Our exploratory study has several strengths. We employed gold standard CPET to investigate potential mechanisms of exercise limitation and utilized novel measures of oxygen utilization not previously investigated in ICU survivors, finding that oxygen utilization is significantly associated with exercise capacity using two complementary assessments (VO2Peak and 6MWT distance). Unlike prior studies of CPET who enrolled those with a mean duration of mechanical ventilation > 15 days [25], our participants were treated with mechanical ventilation for a median of 2 days, which is more reflective of a general ICU population and acute critical illness [27] rather than a persistent or chronic critical illness cohort [28]. The short duration of mechanical ventilation also suggests that reductions in exercise capacity may occur rapidly during critical illness, a finding in need of further study.

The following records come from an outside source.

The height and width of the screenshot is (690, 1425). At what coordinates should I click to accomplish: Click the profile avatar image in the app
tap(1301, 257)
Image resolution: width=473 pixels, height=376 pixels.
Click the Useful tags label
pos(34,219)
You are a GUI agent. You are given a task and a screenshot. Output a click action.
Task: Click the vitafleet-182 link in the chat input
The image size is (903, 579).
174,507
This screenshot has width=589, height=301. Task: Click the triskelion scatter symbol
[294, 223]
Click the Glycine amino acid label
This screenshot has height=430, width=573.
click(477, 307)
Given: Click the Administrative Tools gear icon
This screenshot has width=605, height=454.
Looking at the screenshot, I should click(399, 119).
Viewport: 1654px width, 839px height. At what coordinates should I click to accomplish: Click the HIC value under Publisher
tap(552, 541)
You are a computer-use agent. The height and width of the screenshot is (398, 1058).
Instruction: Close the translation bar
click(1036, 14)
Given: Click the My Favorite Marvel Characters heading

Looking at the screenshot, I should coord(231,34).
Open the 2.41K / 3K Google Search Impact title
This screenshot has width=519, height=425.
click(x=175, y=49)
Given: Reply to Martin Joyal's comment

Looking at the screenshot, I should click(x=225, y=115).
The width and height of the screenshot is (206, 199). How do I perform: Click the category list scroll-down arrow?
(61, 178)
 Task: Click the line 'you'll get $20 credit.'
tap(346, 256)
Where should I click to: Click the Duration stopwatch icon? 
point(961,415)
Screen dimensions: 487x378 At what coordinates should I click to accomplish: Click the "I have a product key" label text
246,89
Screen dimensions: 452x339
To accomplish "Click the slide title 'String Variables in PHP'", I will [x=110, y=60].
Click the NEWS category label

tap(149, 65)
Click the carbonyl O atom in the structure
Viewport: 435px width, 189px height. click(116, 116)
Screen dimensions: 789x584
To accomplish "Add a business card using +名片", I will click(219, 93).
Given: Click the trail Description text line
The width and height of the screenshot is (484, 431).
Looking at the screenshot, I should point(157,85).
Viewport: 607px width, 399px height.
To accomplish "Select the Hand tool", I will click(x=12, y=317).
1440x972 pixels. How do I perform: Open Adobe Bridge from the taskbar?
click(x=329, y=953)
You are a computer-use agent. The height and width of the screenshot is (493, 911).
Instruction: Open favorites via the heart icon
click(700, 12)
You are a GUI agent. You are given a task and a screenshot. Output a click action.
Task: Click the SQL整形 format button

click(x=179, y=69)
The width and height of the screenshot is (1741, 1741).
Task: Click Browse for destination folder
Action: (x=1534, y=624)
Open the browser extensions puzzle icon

Our pilot study should also be interpreted considering several limitations. The sample size is small, and we did not include an external control group. Nevertheless, we compared CPET and 6MWT data to widely accepted predicted normative values adjusted for age and sex, making our results exploratory. We also cannot completely rule out impairments in cardiac or microcirculatory function without invasive CPET (e.g., Swan-Ganz and/or femoral catheterization during CPET). Nevertheless, we did exclude participants with known cardiac dysfunction and the routine use of invasive CPET does not reflect clinical practice. Finally, we did not measure muscle mitochondrial function directly using muscle biopsies or other techniques, such as 31-phoshporus magnetic resonance spectroscopy. Nevertheless, we applied validated CPET measures of muscular oxygen utilization that correlate with mitochondrial dysfunction in other clinical populations [20].

Conclusions

In this exploratory study of survivors of critical illness, the majority of patients had impaired exercise capacity and low impaired muscular oxygen metabolism, suggesting impaired mitochondrial function. Future studies are needed to validate these findings and should measure mitochondrial function so that underlying mechanisms of impaired exercise capacity can be better understood.